III.3. Finalmente respecto a la denuncia formulada en sentido de que el recurrente no obstante tener 72 años y teniendo que ejercer su profesión se encuentra con detención domiciliaria desde el 12 de abril de 2006 y la consiguiente solicitud de disponer la suspensión de su detención domiciliara en vista de haber transcurrido cuatro meses y tener dos garantes que suscribieron el acta respectiva; es preciso reiterar, que a través de esta acción tutelar, sólo es posible analizar las resoluciones que impliquen suspender o revocar las medidas cautelares cuando en esa Resolución se hubiera cometido alguna ilegalidad y que toda petición orientada a lograr la modificación de una medida cautelar debe estar dirigida ante la autoridad competente.
En el caso concreto, el recurrente pretende que por la vía del recurso de hábeas corpus se disponga la suspensión de la medida cautelar de detención domiciliaria impuesta por la Jueza Séptima de Instrucción cautelar, autoridad que conforme a lo previsto por el art. 240 del CPP, es la competente para disponer la aplicación de medidas cautelares de carácter personal -entre ellas- las sustitutivas a la detención preventiva.

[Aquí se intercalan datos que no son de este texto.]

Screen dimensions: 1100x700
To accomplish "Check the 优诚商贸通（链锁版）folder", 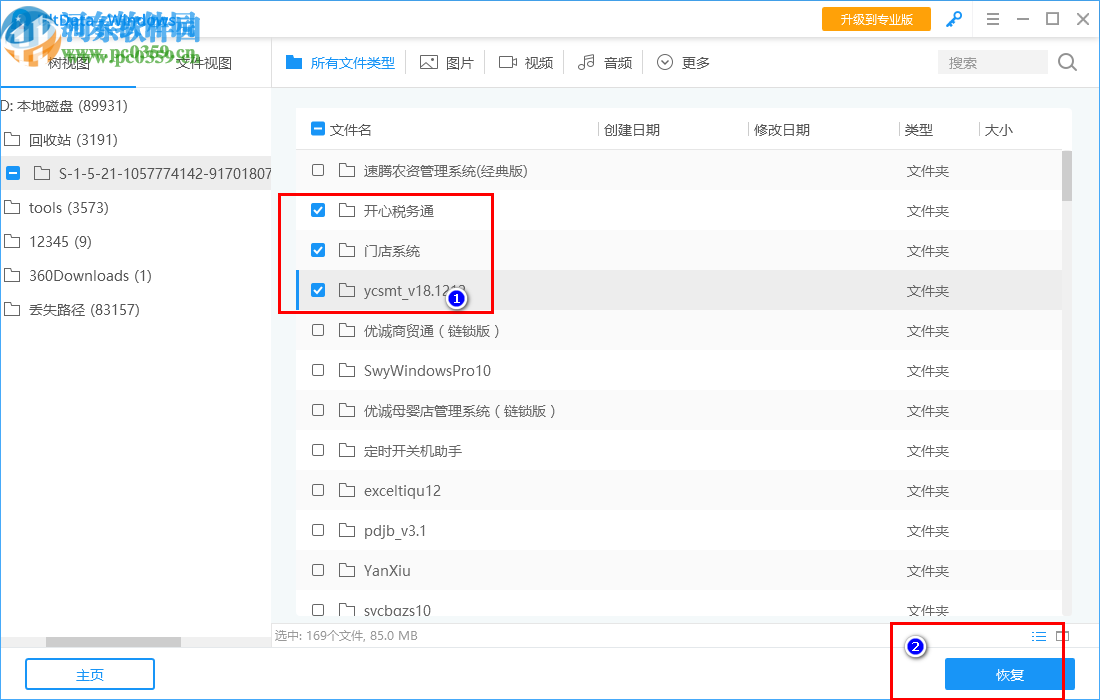I will [x=318, y=330].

Por previsión del art. 250 del CPP, el Auto que imponga una medida cautelar o la rechace es revocable o modificable aún de oficio, extremo que debe ser observado por el recurrente en su pretensión de lograr la suspensión o modificación de la medida sustitutiva de arresto domiciliario que le fue impuesta dentro del proceso penal que se le sigue; por cuanto, el Juez o Tribunal de garantías constitucionales, así como este Tribunal Constitucional no tienen competencia para establecer la medida cautelar a ser aplicada a un imputado y menos, para revocarlas o suspenderlas, puesto que tal decisión deberá ser asumida por el Juez o Tribunal del proceso, en función a los elementos de convicción y demás datos existentes en el proceso.